The documentary “14 Peaks: Nothing Is Impossible” chronicles the attempt of a Nepali climber, Nimsdai Purja, to summit all 14 of the world’s 8,000-meter mountains in seven months. According to Salon, “The climbs themselves make up too little of the film, which is disappointing for armchair enthusiasts. The breathtaking visuals are compensation, though, and it is thrilling to see the mountaineers use a ladder to cross a crevasse, or to watch the team scale up a snowy face.” TV-MA. Available on Netflix. 101 minutes.

The documentary “Adrienne” looks at the life, career and tragic death of actress and filmmaker Adrienne Shelly, who was murdered in 2006, before the release of the acclaimed film “Waitress,’ which she wrote, directed and co-starred in. IndieWire calls the film, directed by Shelley’s husband Andy Ostroy, a “heartbreaking love letter” to the artist “that will hopefully inspire fans, new and old, to revisit her work.” TV-MA. Available on HBO Max. Contains strong language. 98 minutes.

Available on Tello, a streaming platform dedicated to telling stories featuring and about lesbian and queer women, “Christmas at the Ranch” is a holiday rom-com starring Lindsay Wagner (“The Bionic Woman”) and Amanda Righetti. Unrated.
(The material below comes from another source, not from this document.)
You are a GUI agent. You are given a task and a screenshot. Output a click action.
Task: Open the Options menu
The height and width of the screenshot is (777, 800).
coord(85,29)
Available on 94 minutes.

In the western “Last Shoot Out,” a woman (Skylar Witte) seeks protection from her new husband (Michael Welch), who has gunned down her father, by holing up with a gunman (Brock Harris). Bruce Dern and Cam Gidandet co-star. R. Available on Apple TV and other on demand platforms. Contains violence and bloody images. 86 minutes.

Keira Knightley and Matthew Goode star in “Silent Night,” a horror film about a Christmas dinner party in the English countryside that takes places against a backdrop of an apocalyptic threat. The Guardian calls it an “arrestingly strange” comedy drama. Unrated. Available on AMC Plus; also opening at Cinépolis Luxury Cinemas Gaithersburg. 90 minutes.

In the holiday rom-com “Single All the Way,” a young man (Michael Urie) asks his best friend (Philemon Chambers) to pretend to be his boyfriend over the holidays to quell his family’s matchmaking instincts. TV-PG. Available on Netflix. 101 minutes.

A feature-length spinoff of the TV series “Zoey’s Extraordinary Playlist,” “Zoey’s Extraordinary Christmas” stars Jane Levy as the title character, who is celebrating her first Christmas after the death of her father. Paste magazine calls the film a “gift for the fans.” TV-14. Available on the Roku channel. 99 minutes.